*Article:*

····················

Poḷonnaruwa, (; ) also referred as Pulathisipura and Vijayarajapura in ancient times, is the main town of Polonnaruwa District in North Central Province, Sri Lanka. The modern town of Polonnaruwa is also known as New Town, and the other part of Polonnaruwa remains as the royal ancient city of the Kingdom of Polonnaruwa.

The second oldest of all Sri Lanka's kingdoms, Polonnaruwa was first established as a military post by the Sinhalese kingdom. It was renamed Jananathamangalam by the Chola dynasty after their successful invasion of the country's then capital, Anuradhapura, in the 10th century. The Ancient City of Polonnaruwa has been declared a World Heritage Site.

Modern Polonnaruwa is undergoing a major development project known as the "Awakening of Polonnaruwa," championed by former President Maithripala Sirisena. It envisions the development of all sectors in Polonnaruwa including roads, electricity, agriculture, education, health and environment.

Etymology 
The name Polonnaruwa is of unknown origin and was adopted by the traveller James Emerson Tennent. Its Tamil form, Pulainari, is mentioned in Tamil inscriptions found at Polonnaruwa of the Chola period. The name was perhaps a contraction of its ancient name Pulastya nagara or Pulatti nakaram meaning city of the Hindu sage Pulastya.

····················

*Dataset extract:*

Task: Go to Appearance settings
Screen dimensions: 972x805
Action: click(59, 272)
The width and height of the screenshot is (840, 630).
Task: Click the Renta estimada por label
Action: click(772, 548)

····················

*Required task 1:* Can you duplicate all of the records line for line, with nothing changed?
*Required task 2:* Could you go on with the text about Polonnaruwa, picking up after its final sentence?
The text about Polonnaruwa has no connection to the records.

*Task answer 1:*
Task: Go to Appearance settings
Screen dimensions: 972x805
Action: click(59, 272)
The width and height of the screenshot is (840, 630).
Task: Click the Renta estimada por label
Action: click(772, 548)

*Task answer 2:*
It was renamed under Chola rule as Jananathapuram or Jananathamangalam. The place was later known as Vijayarajapuram as mentioned in the records of Jayabahu I, which probably was derived from the name of Vijayabahu I.

Demographic  
Polonnaruwa has a Sinhalese majority. Muslims form the second largest group. There are also small numbers of Sri Lankan Tamils and Indian Tamils. Others include Burgher and Malay.

Ethnicity according to Polonnaruwa Town (2012) 
Source:statistics.gov.lk

History
Polonnaruwa was first established as a military post by the Sinhalese kingdom. And, it was renamed Jananathamangalam by the Chola dynasty after their successful invasion of the country in the 10th century. Under this period systematic destruction of the Buddhist civilisation took place in the northern plains of Sri Lanka. Raja Raja Chola I built Vanavan Mahadevisvaram, a Shiva temple at Polonnaruwa named after his queen, which presently is known as Siva Devale. The temple among other contained Ganesha and Parvati statues of bronze. north and central parts of Sri Lanka was under this period ruled under Rajendra Chola I directly as a Chola province. However, following the year 1070 AD ended the Chola rule in the island, and Polonnaruwa was captured by Vijayabahu I of Polonnaruwa also known as Vijayabahu the great.

Starting from Mahanagakula on the south of the Walawe river, Vijayabahu dispatched three armies to attack Polonnaruwa from three fronts. One army was sent along the western shore of the country to the port of Mahathittha to deal with any reinforcements arriving from South India. Afterwards, part of this army moved towards Polonnaruwa and attacked from the northwest. A second army was sent from the east across Magama to attack Polonnaruwa from the east. The third and main force advanced across the country, led by the king. Surrounded by these three armies, Polonnaruwa was besieged for seven months before king Vijayabahu’s forces entered the city. In 1070, Vijayabahu became the ruler of Polonnaruwa.  At that time Sri Lanka was known as Thambapanni.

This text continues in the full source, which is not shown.